Screenshot grounding data:
--------------------------------

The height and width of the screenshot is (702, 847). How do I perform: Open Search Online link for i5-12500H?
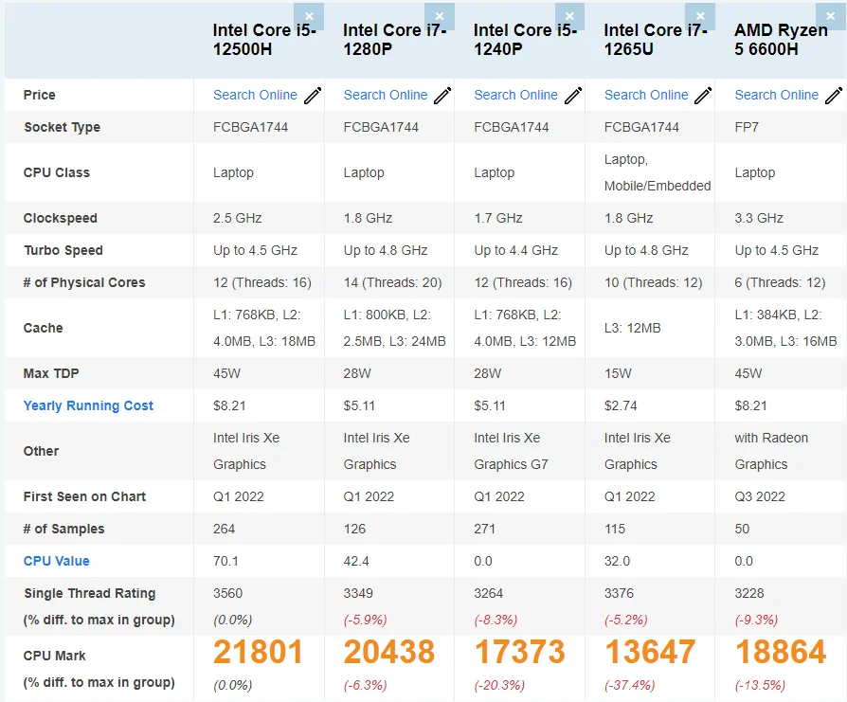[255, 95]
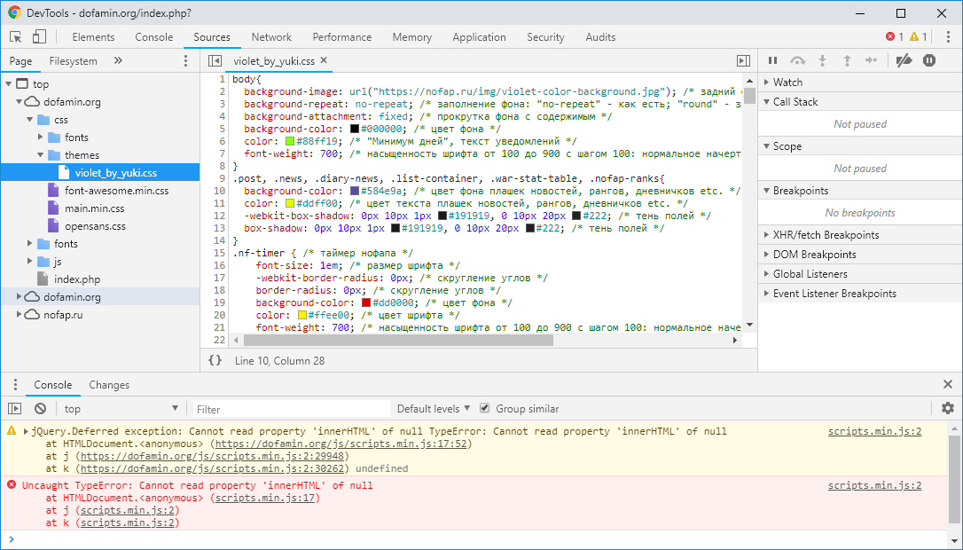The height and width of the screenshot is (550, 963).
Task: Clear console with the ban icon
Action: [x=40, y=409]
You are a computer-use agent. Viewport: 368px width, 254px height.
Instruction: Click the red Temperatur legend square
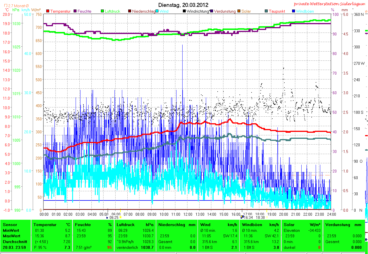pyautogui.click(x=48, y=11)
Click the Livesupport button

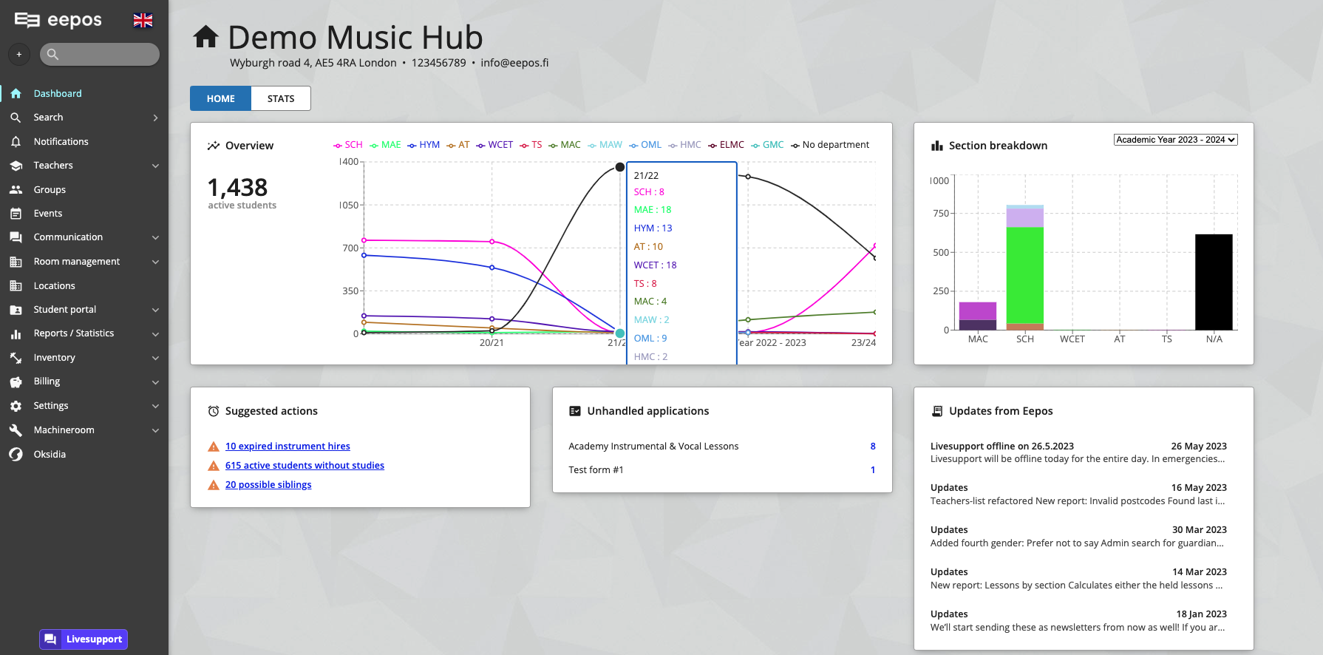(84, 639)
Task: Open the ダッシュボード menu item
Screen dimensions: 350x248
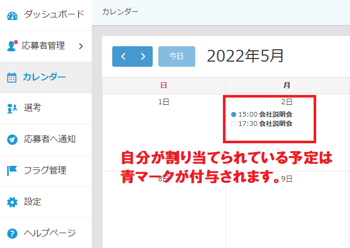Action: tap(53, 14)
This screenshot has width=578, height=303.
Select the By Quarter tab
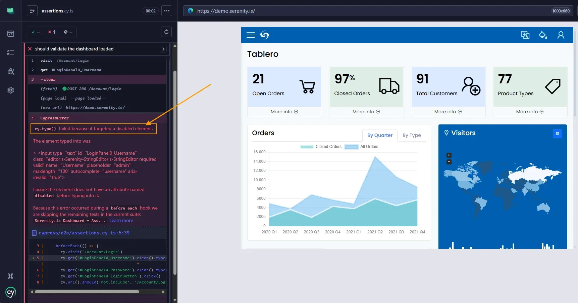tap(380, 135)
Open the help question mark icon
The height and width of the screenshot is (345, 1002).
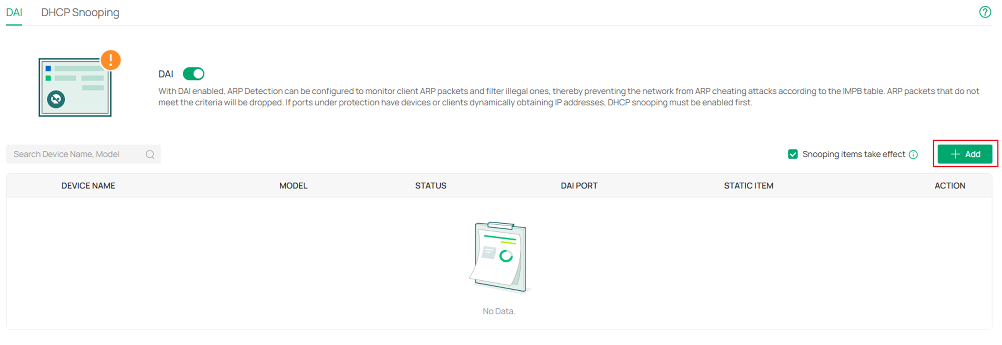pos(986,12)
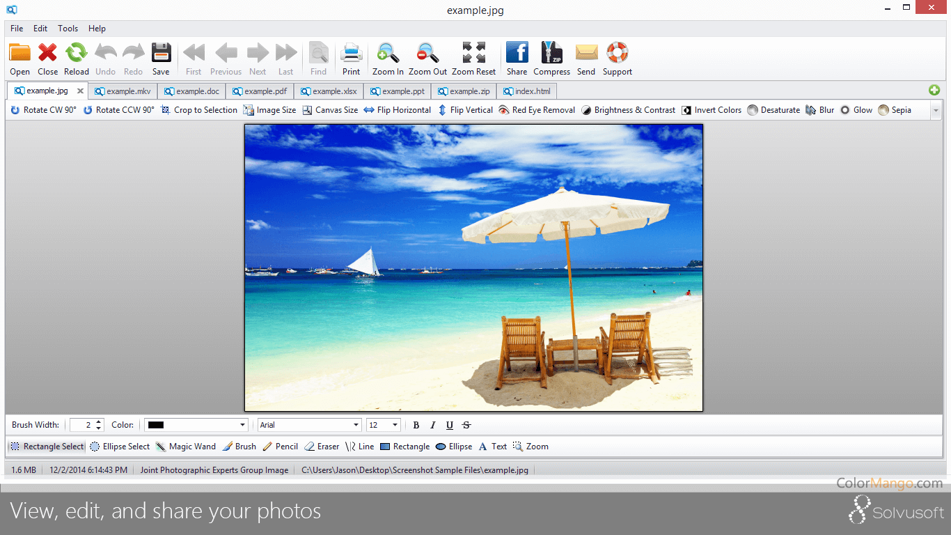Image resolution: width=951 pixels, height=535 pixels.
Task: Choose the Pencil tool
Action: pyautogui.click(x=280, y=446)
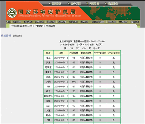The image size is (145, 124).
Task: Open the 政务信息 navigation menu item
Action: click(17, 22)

--------------------------------

**BRIEF:**
Nothing but the pictures should be left out when the records are retyped exactly.

**THE ANSWER:**
The height and width of the screenshot is (702, 847). How do I perform: Open Search Online link for i5-12500H?
[255, 95]
The height and width of the screenshot is (550, 963).
Task: Clear console with the ban icon
Action: [x=40, y=409]
You are a computer-use agent. Viewport: 368px width, 254px height.
Instruction: Click the red Temperatur legend square
pyautogui.click(x=48, y=11)
Click the Livesupport button

(84, 639)
Task: Open the ダッシュボード menu item
Screen dimensions: 350x248
Action: tap(53, 14)
This screenshot has width=578, height=303.
Select the By Quarter tab
tap(380, 135)
Open the help question mark icon
The height and width of the screenshot is (345, 1002).
pos(986,12)
Image resolution: width=951 pixels, height=535 pixels.
Task: Choose the Pencil tool
Action: pyautogui.click(x=280, y=446)
The image size is (145, 124).
Task: Open the 政务信息 navigation menu item
Action: click(17, 22)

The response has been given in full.